# Given data
• • • • • • •
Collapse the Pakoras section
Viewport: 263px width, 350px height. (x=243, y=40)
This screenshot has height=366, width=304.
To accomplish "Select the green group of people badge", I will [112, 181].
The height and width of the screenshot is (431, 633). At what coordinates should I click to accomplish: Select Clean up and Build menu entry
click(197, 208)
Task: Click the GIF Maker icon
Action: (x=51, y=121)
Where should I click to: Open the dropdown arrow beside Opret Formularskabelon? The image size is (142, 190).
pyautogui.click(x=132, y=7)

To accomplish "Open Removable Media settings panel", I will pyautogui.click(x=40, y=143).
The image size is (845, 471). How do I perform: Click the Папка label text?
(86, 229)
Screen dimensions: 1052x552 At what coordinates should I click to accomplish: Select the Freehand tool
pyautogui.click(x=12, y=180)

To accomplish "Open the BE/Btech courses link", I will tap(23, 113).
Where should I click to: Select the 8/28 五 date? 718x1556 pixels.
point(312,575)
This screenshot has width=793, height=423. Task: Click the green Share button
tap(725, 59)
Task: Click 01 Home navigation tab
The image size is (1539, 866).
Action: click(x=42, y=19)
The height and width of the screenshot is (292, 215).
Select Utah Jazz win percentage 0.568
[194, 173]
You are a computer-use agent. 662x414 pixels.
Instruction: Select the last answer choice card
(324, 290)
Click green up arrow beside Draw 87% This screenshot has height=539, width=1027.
• • • • • • •
# Your instructions
If a line in the entries holds the string "will", copy it.

# Answer below
To accomplish "Select the green group of people badge", I will [112, 181].
To accomplish "Open Removable Media settings panel", I will pyautogui.click(x=40, y=143).
To accomplish "Open the BE/Btech courses link", I will tap(23, 113).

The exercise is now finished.